> [Source document]:
============

Early life may have formed between a rock and a wet place.
Floating rafts of lava rock had the right conditions to nurture life as it emerged from the primordial ooze of chemicals in the Earth's early oceans. Researchers from the University of Oxford in England suggest lava rock, or pumice, had four special qualities that may have made it the cradle of life.
1. Only the cruelest of mothers would put her baby in a lava rock cradle. But for Mother Nature, the sharp nooks and crannies of lava rock that torture bare feet also made the rock a great shelter for the chemical reactions that led to life. The many crevices provide a large surface area compared to the volume of the rock.
2. Pumice “is the only known rock type that floats as rafts at the air-water interface and then becomes beached in the tidal zone for long periods of time,” wrote the researchers in the journal Astrobiology.
Wading near the beaches of the early Earth would create a mix of water, solids and air from which the building blocks of life could be drawn. Plus, like a modern day beach-goer, the chemical soup would be soaking up the sun, giving it a dose of UV radiation, which could have caused chemical reaction leading to more complex organic chemicals and eventually life.

============

> [Exercise data]:
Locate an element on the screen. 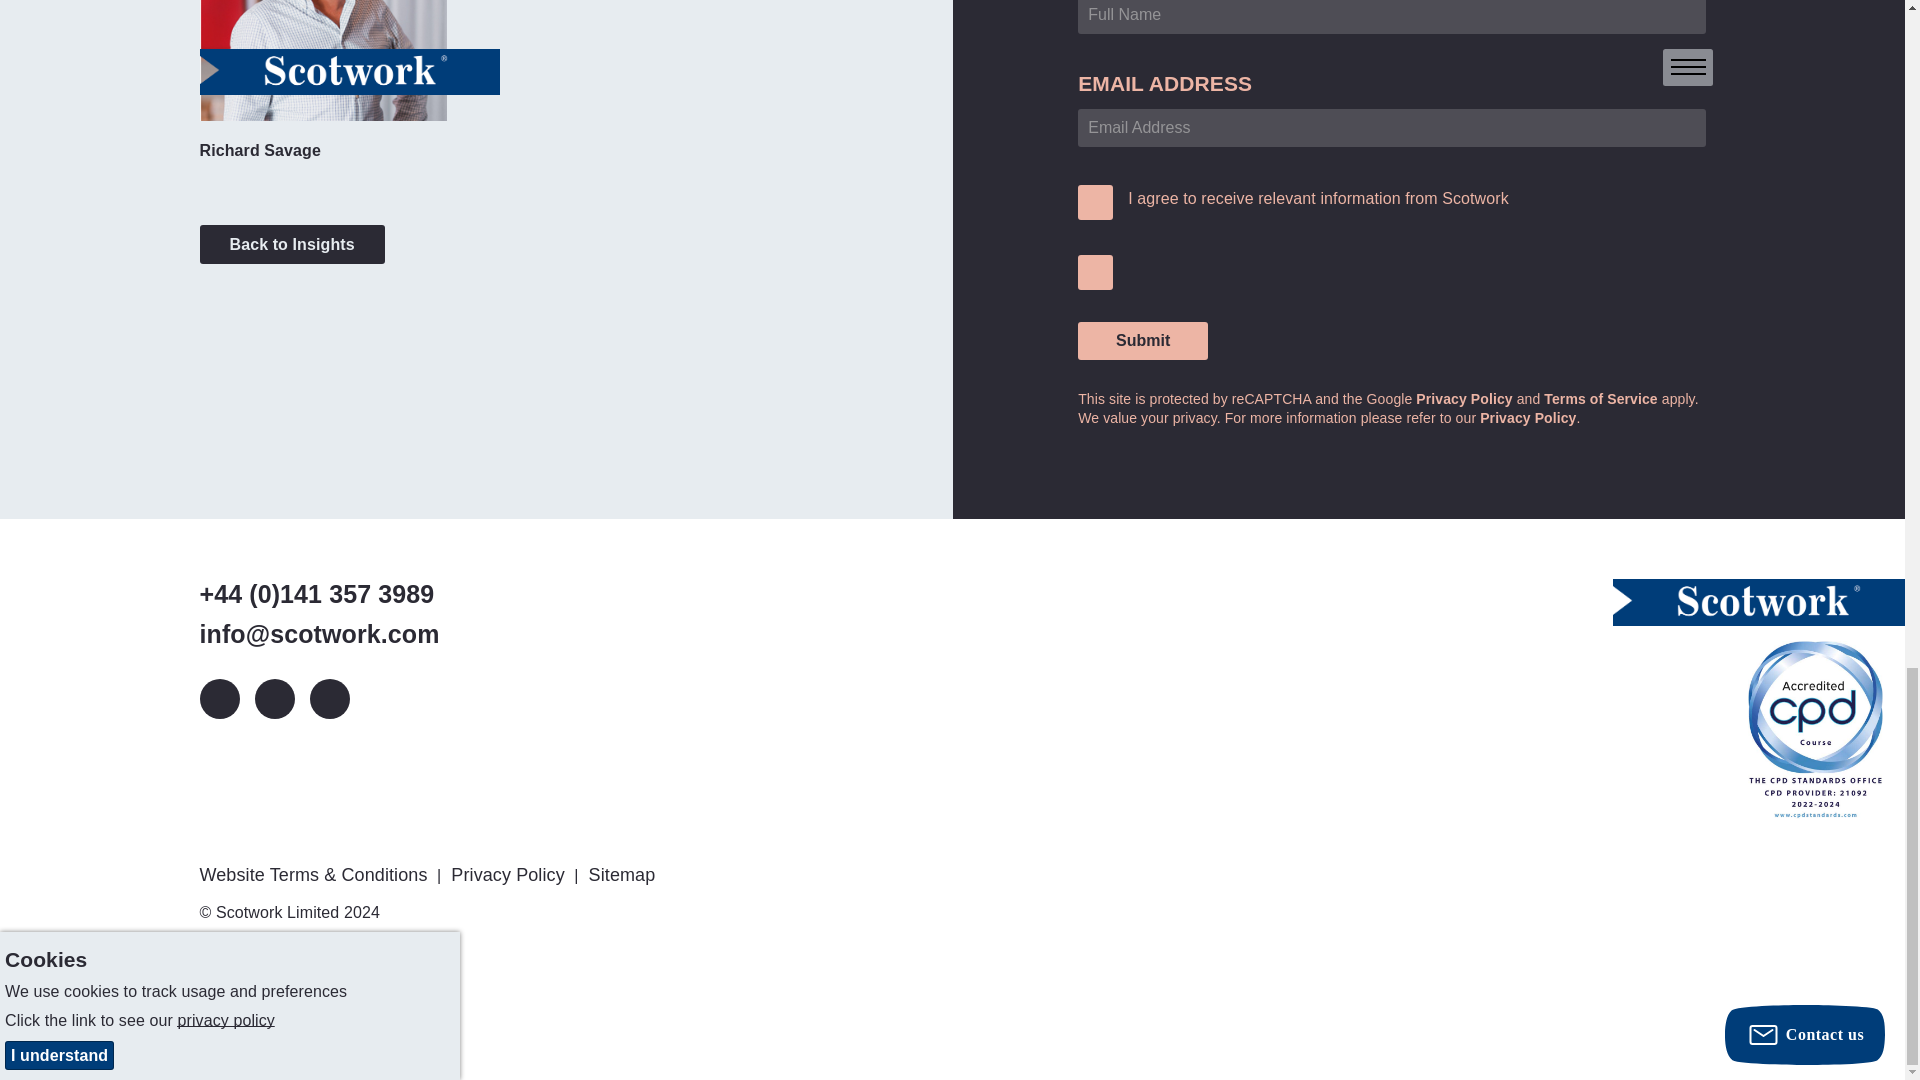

============

> [Actions to take]:
A) In the pumice article, rewrite the paragraph beginning "Wading near the beaches" as a short bulleted list that keeps its main facts.
B) Decide whether each statement agrees with the pumice article. Answer yes or no for each, and quote the words of the article that decide it.
(i) The researchers who proposed the idea are from the University of Oxford in England.
(ii) The researchers published their findings in the journal Nature.
(iii) The crevices in lava rock give it a small surface area relative to its volume.
C) Continue the pumice article from the point where it stops, in the same style.

> [Answers given]:
A)
- Near the beaches of the early Earth, water, solids and air mixed together.
- The building blocks of life could be drawn from this mix.
- Like a modern beach-goer, the chemical soup soaked up the sun and received UV radiation.
- That radiation could have caused chemical reactions that led to more complex organic chemicals and eventually to life.

B)
(i) Yes: "Researchers from the University of Oxford in England"
(ii) No: "wrote the researchers in the journal Astrobiology."
(iii) No: "The many crevices provide a large surface area compared to the volume of the rock."

C)
3. As they floated on the surface of the sea and bumped into the shore, the lava rock was exposed to a wide variety of conditions, including lightning strikes and dehydration. The changing conditions could have fostered chemical reactions leading to life.
4. “Finally, from rafting to burial, it (pumice) has a remarkable ability to adsorb metals, organics, and phosphates as well as to host organic catalysts such as zeolites and titanium oxides,” wrote the researchers.
Metals, organics, and phosphates are the construction materials for building life. The organic catalysts are the tools and workers that get the job done faster than it would happen randomly.